| WHAT YOU HAVE TO DO |
Retype each record below word for word. Leave the pictures out.

───── SUPPLIED MATERIAL

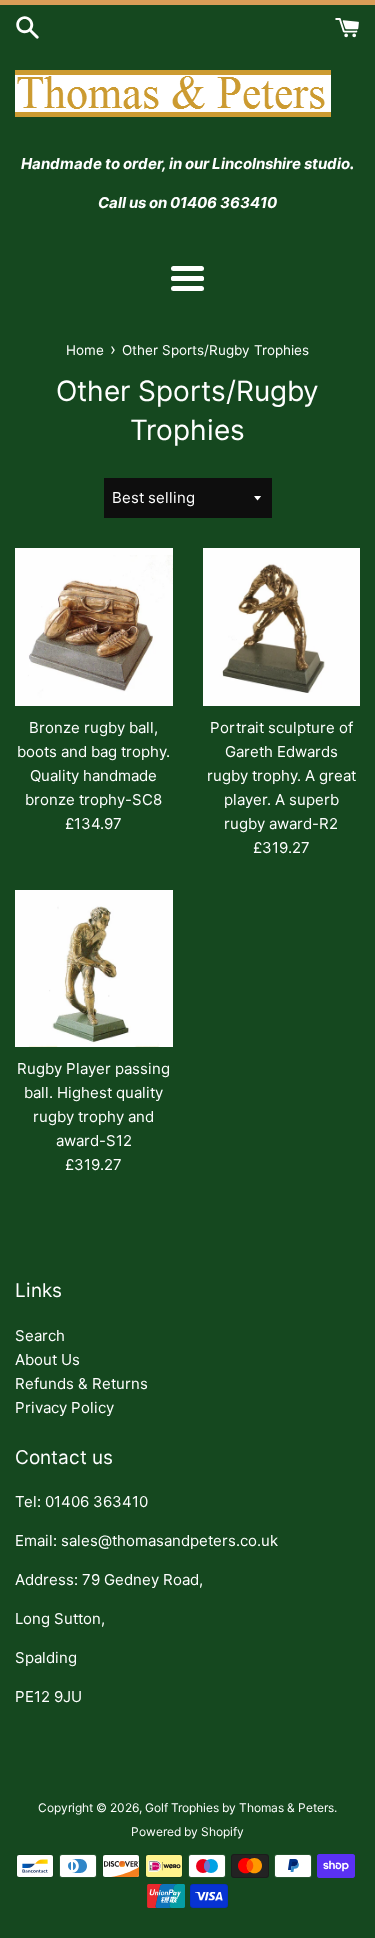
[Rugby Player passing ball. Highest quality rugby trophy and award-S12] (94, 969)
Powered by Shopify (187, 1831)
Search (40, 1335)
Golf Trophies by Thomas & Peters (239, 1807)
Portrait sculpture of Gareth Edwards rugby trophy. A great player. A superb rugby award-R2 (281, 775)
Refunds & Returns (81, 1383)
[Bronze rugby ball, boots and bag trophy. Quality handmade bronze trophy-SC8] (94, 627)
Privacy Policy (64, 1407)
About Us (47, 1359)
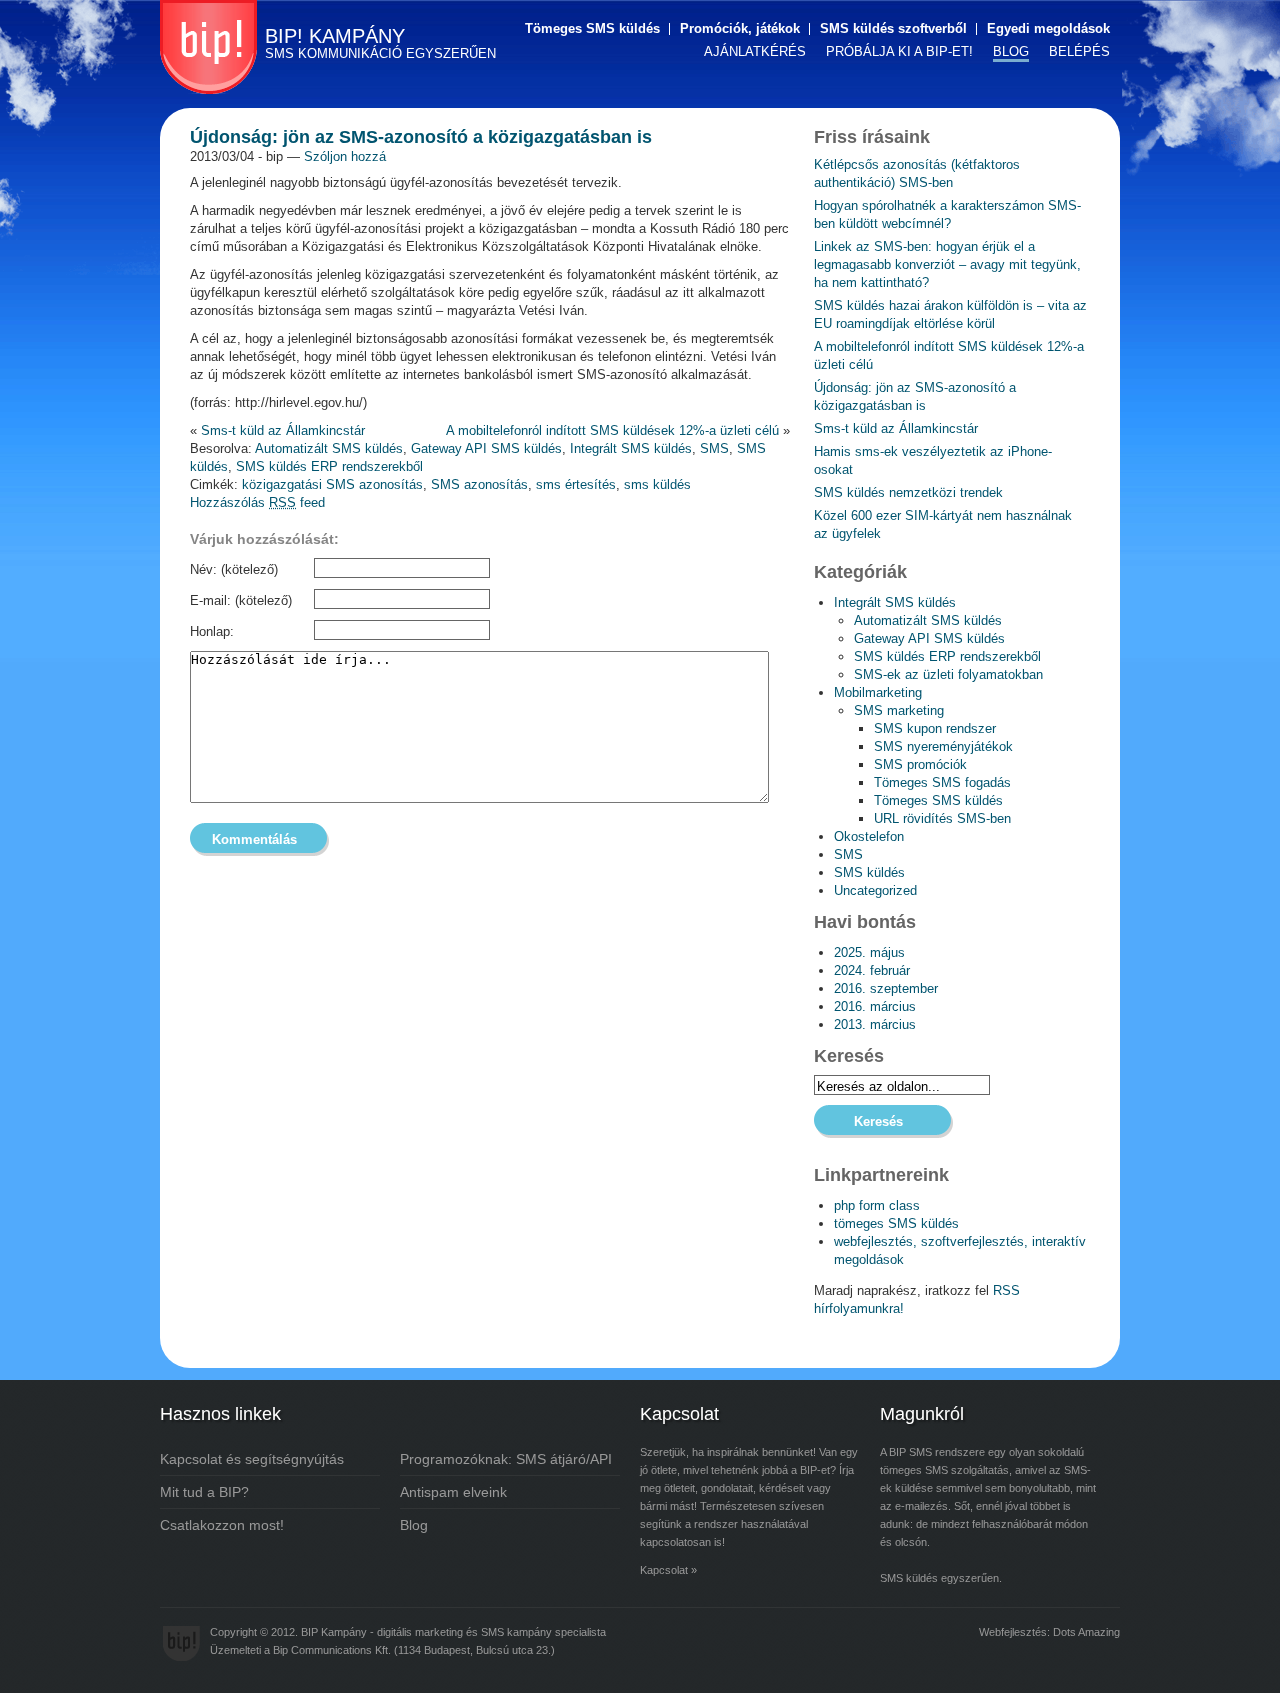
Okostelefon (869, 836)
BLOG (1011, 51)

──────────

| WRITTEN ANSWER |
[Rugby Player passing ball. Highest quality rugby trophy and award-S12] (94, 969)
Powered by Shopify (187, 1831)
Search (40, 1335)
Golf Trophies by Thomas & Peters (239, 1807)
Portrait sculpture of Gareth Edwards rugby trophy. A great player. A superb rugby award-R2 (281, 775)
Refunds & Returns (81, 1383)
[Bronze rugby ball, boots and bag trophy. Quality handmade bronze trophy-SC8] (94, 627)
Privacy Policy (64, 1407)
About Us (47, 1359)
Okostelefon (869, 836)
BLOG (1011, 51)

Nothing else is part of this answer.